--- START PROVIDED DATA ---

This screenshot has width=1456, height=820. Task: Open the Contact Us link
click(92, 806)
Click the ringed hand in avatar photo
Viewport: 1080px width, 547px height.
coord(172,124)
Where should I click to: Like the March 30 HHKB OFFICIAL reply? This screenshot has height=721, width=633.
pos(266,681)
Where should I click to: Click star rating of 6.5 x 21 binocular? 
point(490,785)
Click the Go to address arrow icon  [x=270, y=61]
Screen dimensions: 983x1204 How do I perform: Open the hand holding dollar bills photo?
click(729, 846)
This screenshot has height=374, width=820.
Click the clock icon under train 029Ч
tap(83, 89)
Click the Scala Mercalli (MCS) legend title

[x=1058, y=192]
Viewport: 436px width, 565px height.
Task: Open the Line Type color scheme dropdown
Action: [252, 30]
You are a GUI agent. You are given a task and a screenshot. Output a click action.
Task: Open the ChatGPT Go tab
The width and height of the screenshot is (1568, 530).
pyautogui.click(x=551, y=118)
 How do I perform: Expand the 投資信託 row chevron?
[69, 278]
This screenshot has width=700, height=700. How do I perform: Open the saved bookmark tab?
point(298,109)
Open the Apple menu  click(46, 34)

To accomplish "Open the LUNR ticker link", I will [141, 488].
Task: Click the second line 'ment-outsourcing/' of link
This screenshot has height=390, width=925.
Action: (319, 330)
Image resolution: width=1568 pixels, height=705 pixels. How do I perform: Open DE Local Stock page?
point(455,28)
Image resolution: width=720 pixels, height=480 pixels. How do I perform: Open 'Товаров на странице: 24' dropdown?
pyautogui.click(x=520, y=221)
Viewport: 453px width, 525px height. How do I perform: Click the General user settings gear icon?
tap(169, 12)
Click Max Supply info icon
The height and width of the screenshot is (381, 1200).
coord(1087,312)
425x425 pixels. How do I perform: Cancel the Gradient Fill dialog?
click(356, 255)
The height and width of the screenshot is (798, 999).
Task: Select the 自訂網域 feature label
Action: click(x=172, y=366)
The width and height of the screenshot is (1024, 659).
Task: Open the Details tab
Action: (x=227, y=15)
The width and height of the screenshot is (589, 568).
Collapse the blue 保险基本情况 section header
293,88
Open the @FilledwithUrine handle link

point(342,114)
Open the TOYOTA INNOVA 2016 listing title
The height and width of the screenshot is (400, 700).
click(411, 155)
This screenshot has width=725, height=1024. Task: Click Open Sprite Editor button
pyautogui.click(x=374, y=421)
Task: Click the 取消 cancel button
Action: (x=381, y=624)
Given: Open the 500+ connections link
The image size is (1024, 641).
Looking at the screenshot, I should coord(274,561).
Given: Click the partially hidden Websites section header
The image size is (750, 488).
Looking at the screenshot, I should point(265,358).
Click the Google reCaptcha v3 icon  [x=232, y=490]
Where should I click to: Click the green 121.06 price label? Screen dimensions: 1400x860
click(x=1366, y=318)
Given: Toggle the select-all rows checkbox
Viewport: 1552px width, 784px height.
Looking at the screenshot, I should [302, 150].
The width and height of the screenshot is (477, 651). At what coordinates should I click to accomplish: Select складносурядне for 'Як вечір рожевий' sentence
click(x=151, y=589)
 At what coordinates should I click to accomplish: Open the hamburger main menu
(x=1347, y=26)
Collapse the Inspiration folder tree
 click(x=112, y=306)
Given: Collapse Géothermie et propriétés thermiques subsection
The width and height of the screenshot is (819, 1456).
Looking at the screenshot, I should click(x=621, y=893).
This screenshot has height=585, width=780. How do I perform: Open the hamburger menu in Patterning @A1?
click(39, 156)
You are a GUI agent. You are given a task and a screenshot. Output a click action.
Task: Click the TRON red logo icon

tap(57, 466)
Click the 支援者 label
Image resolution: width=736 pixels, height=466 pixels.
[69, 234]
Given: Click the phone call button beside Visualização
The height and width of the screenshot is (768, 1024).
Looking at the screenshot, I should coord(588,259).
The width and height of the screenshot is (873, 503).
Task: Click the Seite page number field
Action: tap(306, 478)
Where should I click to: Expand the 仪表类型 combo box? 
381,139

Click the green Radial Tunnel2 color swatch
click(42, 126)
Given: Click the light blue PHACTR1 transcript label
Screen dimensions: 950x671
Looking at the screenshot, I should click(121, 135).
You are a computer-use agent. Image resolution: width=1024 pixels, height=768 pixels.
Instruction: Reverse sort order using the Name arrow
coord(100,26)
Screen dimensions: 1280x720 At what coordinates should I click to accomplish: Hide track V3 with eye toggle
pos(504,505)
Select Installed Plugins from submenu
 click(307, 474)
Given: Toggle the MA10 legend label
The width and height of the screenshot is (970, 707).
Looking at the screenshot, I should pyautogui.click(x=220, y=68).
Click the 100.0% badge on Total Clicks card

--- END PROVIDED DATA ---

• **YOUR OBJECTIVE**
Can you write out every item above again, line for line and word for word, with no changes?

• **COMPLETED TASK**
This screenshot has width=1456, height=820. Task: Open the Contact Us link
click(92, 806)
Click the ringed hand in avatar photo
Viewport: 1080px width, 547px height.
coord(172,124)
Where should I click to: Like the March 30 HHKB OFFICIAL reply? This screenshot has height=721, width=633.
pos(266,681)
Where should I click to: Click star rating of 6.5 x 21 binocular? 
point(490,785)
Click the Go to address arrow icon  [x=270, y=61]
Screen dimensions: 983x1204 How do I perform: Open the hand holding dollar bills photo?
click(729, 846)
This screenshot has height=374, width=820.
Click the clock icon under train 029Ч
tap(83, 89)
Click the Scala Mercalli (MCS) legend title

[x=1058, y=192]
Viewport: 436px width, 565px height.
Task: Open the Line Type color scheme dropdown
Action: [252, 30]
You are a GUI agent. You are given a task and a screenshot. Output a click action.
Task: Open the ChatGPT Go tab
The width and height of the screenshot is (1568, 530).
pyautogui.click(x=551, y=118)
 How do I perform: Expand the 投資信託 row chevron?
[69, 278]
This screenshot has width=700, height=700. How do I perform: Open the saved bookmark tab?
point(298,109)
Open the Apple menu  click(46, 34)

To accomplish "Open the LUNR ticker link", I will [141, 488].
Task: Click the second line 'ment-outsourcing/' of link
This screenshot has height=390, width=925.
Action: (319, 330)
Image resolution: width=1568 pixels, height=705 pixels. How do I perform: Open DE Local Stock page?
point(455,28)
Image resolution: width=720 pixels, height=480 pixels. How do I perform: Open 'Товаров на странице: 24' dropdown?
pyautogui.click(x=520, y=221)
Viewport: 453px width, 525px height. How do I perform: Click the General user settings gear icon?
tap(169, 12)
Click Max Supply info icon
The height and width of the screenshot is (381, 1200).
coord(1087,312)
425x425 pixels. How do I perform: Cancel the Gradient Fill dialog?
click(356, 255)
The height and width of the screenshot is (798, 999).
Task: Select the 自訂網域 feature label
Action: click(x=172, y=366)
The width and height of the screenshot is (1024, 659).
Task: Open the Details tab
Action: (x=227, y=15)
The width and height of the screenshot is (589, 568).
Collapse the blue 保险基本情况 section header
293,88
Open the @FilledwithUrine handle link

point(342,114)
Open the TOYOTA INNOVA 2016 listing title
The height and width of the screenshot is (400, 700).
click(411, 155)
This screenshot has width=725, height=1024. Task: Click Open Sprite Editor button
pyautogui.click(x=374, y=421)
Task: Click the 取消 cancel button
Action: (x=381, y=624)
Given: Open the 500+ connections link
The image size is (1024, 641).
Looking at the screenshot, I should coord(274,561).
Given: Click the partially hidden Websites section header
The image size is (750, 488).
Looking at the screenshot, I should point(265,358).
Click the Google reCaptcha v3 icon  [x=232, y=490]
Where should I click to: Click the green 121.06 price label? Screen dimensions: 1400x860
click(x=1366, y=318)
Given: Toggle the select-all rows checkbox
Viewport: 1552px width, 784px height.
Looking at the screenshot, I should [302, 150].
The width and height of the screenshot is (477, 651). At what coordinates should I click to accomplish: Select складносурядне for 'Як вечір рожевий' sentence
click(x=151, y=589)
 At what coordinates should I click to accomplish: Open the hamburger main menu
(x=1347, y=26)
Collapse the Inspiration folder tree
 click(x=112, y=306)
Given: Collapse Géothermie et propriétés thermiques subsection
The width and height of the screenshot is (819, 1456).
Looking at the screenshot, I should click(x=621, y=893).
This screenshot has height=585, width=780. How do I perform: Open the hamburger menu in Patterning @A1?
click(39, 156)
You are a GUI agent. You are given a task and a screenshot. Output a click action.
Task: Click the TRON red logo icon

tap(57, 466)
Click the 支援者 label
Image resolution: width=736 pixels, height=466 pixels.
[69, 234]
Given: Click the phone call button beside Visualização
The height and width of the screenshot is (768, 1024).
Looking at the screenshot, I should coord(588,259).
The width and height of the screenshot is (873, 503).
Task: Click the Seite page number field
Action: tap(306, 478)
Where should I click to: Expand the 仪表类型 combo box? 
381,139

Click the green Radial Tunnel2 color swatch
click(42, 126)
Given: Click the light blue PHACTR1 transcript label
Screen dimensions: 950x671
Looking at the screenshot, I should click(121, 135).
You are a computer-use agent. Image resolution: width=1024 pixels, height=768 pixels.
Instruction: Reverse sort order using the Name arrow
coord(100,26)
Screen dimensions: 1280x720 At what coordinates should I click to accomplish: Hide track V3 with eye toggle
pos(504,505)
Select Installed Plugins from submenu
 click(307, 474)
Given: Toggle the MA10 legend label
The width and height of the screenshot is (970, 707).
Looking at the screenshot, I should pyautogui.click(x=220, y=68).
Click the 100.0% badge on Total Clicks card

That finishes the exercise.